ABOUT THIS TASK:
Whenever a line of the listing contains the string "computer", return that line.

INFORMATION PROVIDED:

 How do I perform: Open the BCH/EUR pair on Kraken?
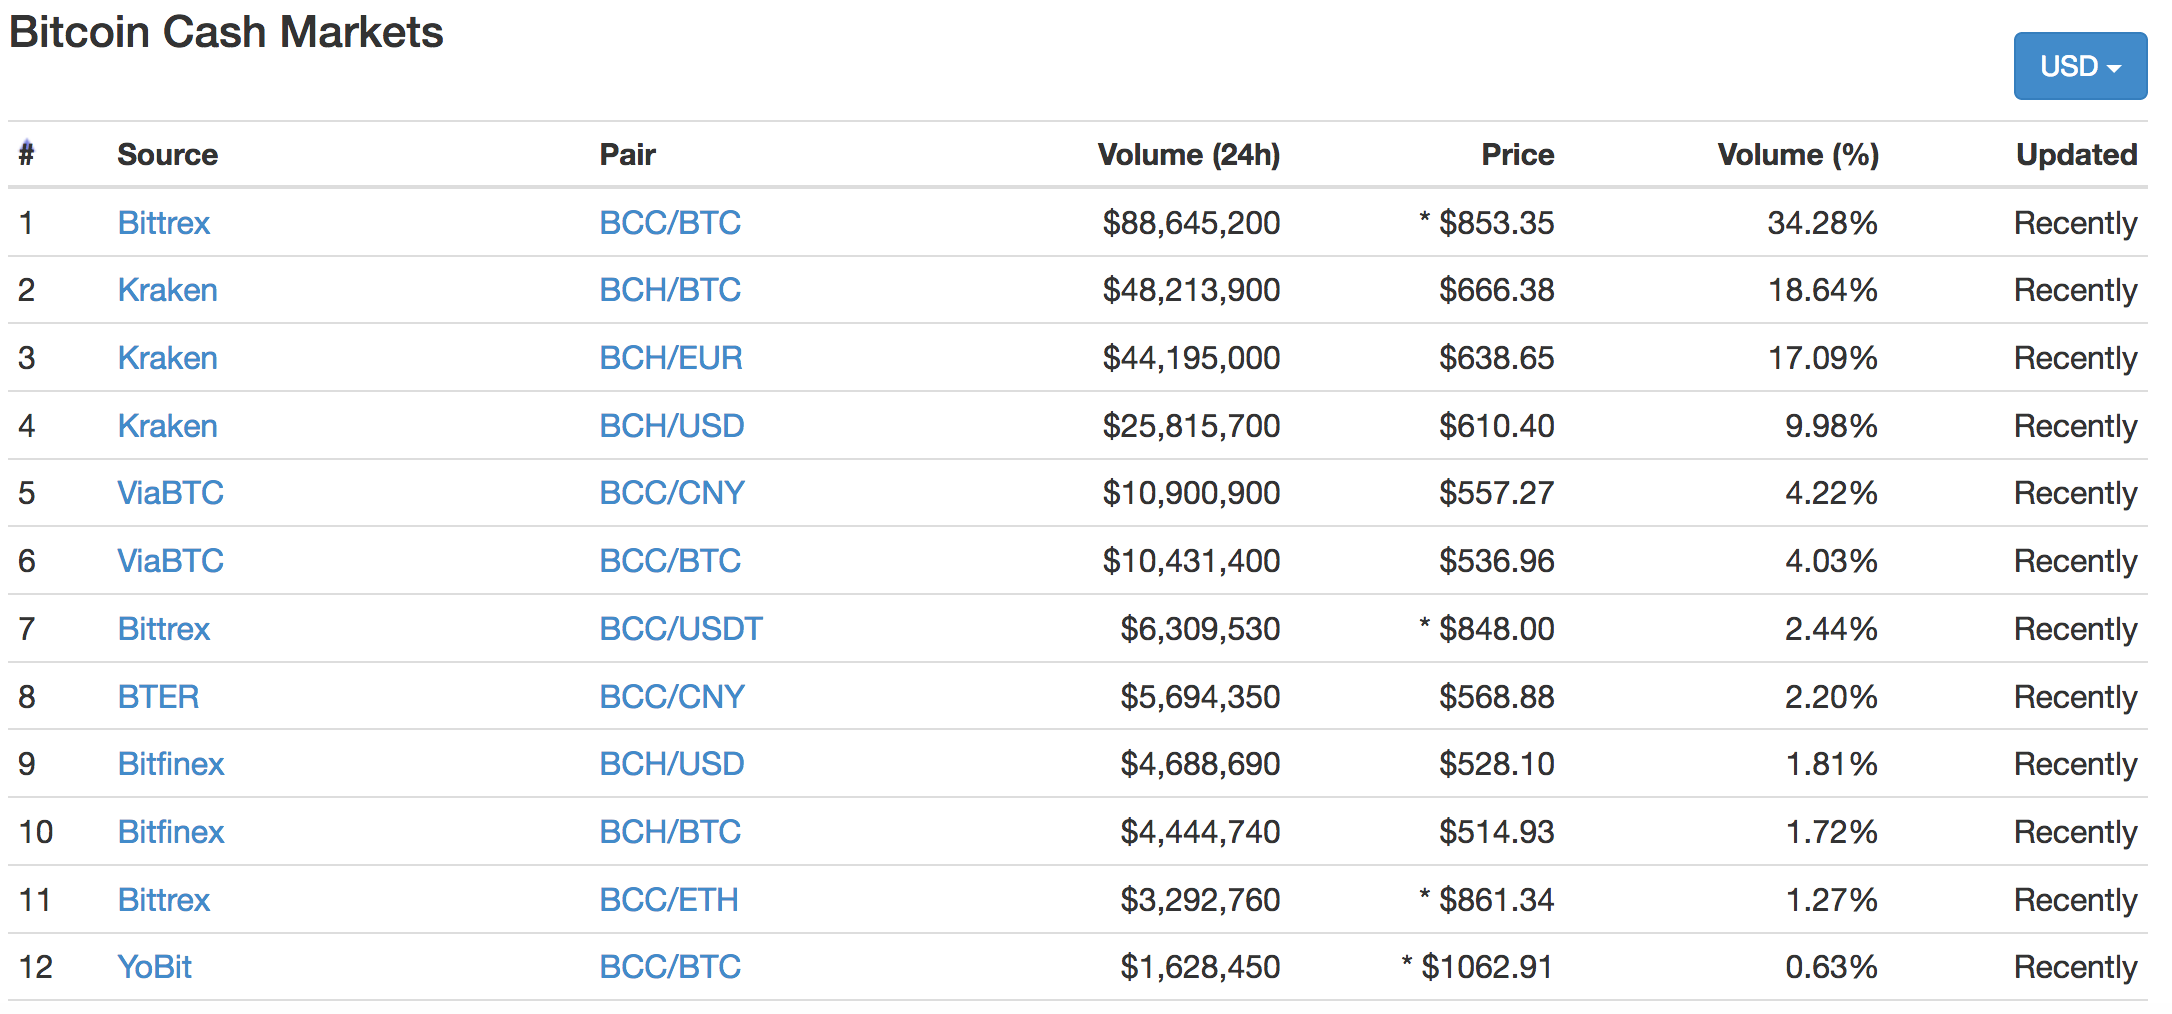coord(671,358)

...

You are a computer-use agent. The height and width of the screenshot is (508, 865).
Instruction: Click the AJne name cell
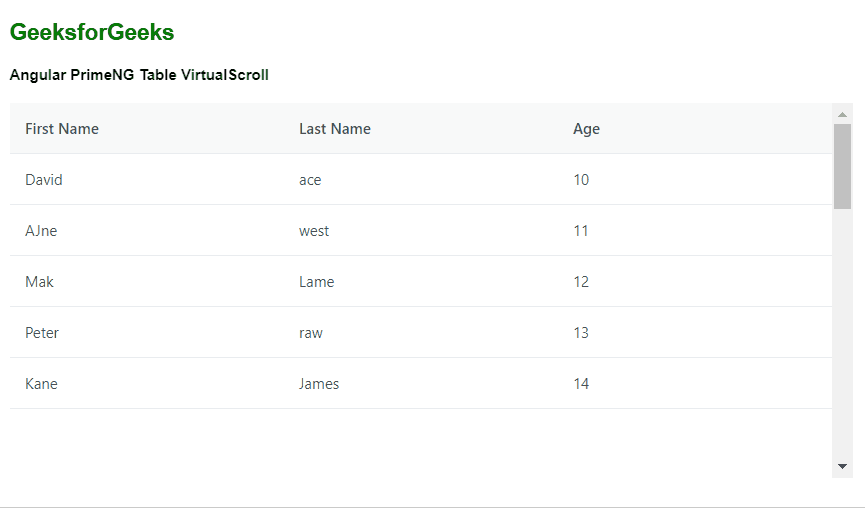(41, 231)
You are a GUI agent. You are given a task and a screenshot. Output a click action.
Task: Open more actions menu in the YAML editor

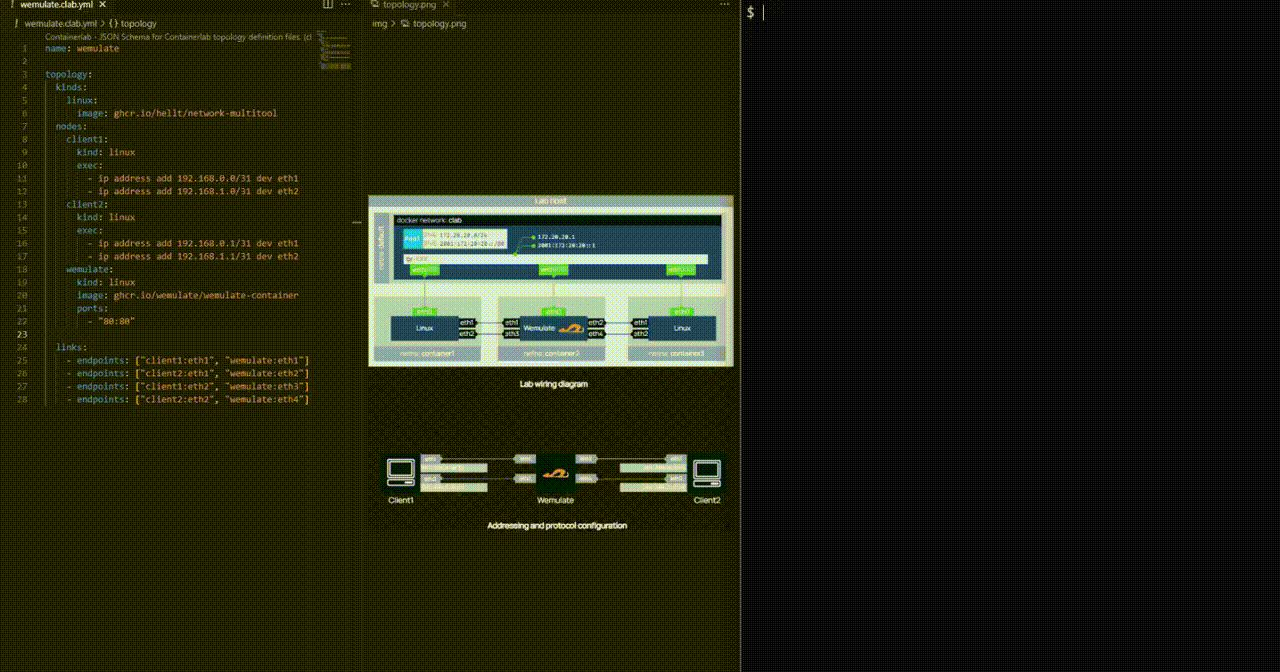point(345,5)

...

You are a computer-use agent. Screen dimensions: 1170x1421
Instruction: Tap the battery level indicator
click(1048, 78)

OUTPUT OF THE EXERCISE:
You are a computer-use agent. The height and width of the screenshot is (508, 865).
You are a computer-use agent. Screen dimensions: 1170x1421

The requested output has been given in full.